VORLIEGENDER TEXT:
────────

Von außen betrachtet wirkt EMS mitunter erst einmal unüblich. Was haben Sie damals gedacht?
Christian Haertle: Von Leistungs- und Spitzensportlern aus meinem Umfeld wurde ich damals durchaus etwas belächelt. „Was soll das denn bringen?“ und andere Fragen musste ich mir dann anhören. Mit einigen dieser Sportler habe ich dann schließlich gemeinsam trainiert: Selbst absolute Profis sind dabei ins Schwitzen gekommen. Danach haben sie verstanden, worum es mir mit EMS-Training geht. Wichtig ist dabei, dass Einsteiger langsam an EMS herangeführt werden. Deswegen spielt die persönliche Betreuung auch eine so große Rolle. Selbst an den Geräten herumzuspielen und sie „nach Gefühl“ einzustellen, davon würde ich Unerfahrenen abraten. Deswegen werden – auch bei uns – immer stärker Systeme eingesetzt, die sich nur über den Trainer, etwa mithilfe eines iPads, konfigurieren lassen.

────────

DATEN ZUR PRÜFUNG:
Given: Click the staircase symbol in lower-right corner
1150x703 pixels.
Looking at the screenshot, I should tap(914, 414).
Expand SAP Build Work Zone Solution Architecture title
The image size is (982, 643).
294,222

────────

AUFGABENSTELLUNG: Gib den Abschnitt des vorliegenden Textes von "Von außen betrachtet" bis "iPads, konfigurieren lassen." wortgetreu wieder.

LÖSUNG:
Von außen betrachtet wirkt EMS mitunter erst einmal unüblich. Was haben Sie damals gedacht?
Christian Haertle: Von Leistungs- und Spitzensportlern aus meinem Umfeld wurde ich damals durchaus etwas belächelt. „Was soll das denn bringen?“ und andere Fragen musste ich mir dann anhören. Mit einigen dieser Sportler habe ich dann schließlich gemeinsam trainiert: Selbst absolute Profis sind dabei ins Schwitzen gekommen. Danach haben sie verstanden, worum es mir mit EMS-Training geht. Wichtig ist dabei, dass Einsteiger langsam an EMS herangeführt werden. Deswegen spielt die persönliche Betreuung auch eine so große Rolle. Selbst an den Geräten herumzuspielen und sie „nach Gefühl“ einzustellen, davon würde ich Unerfahrenen abraten. Deswegen werden – auch bei uns – immer stärker Systeme eingesetzt, die sich nur über den Trainer, etwa mithilfe eines iPads, konfigurieren lassen.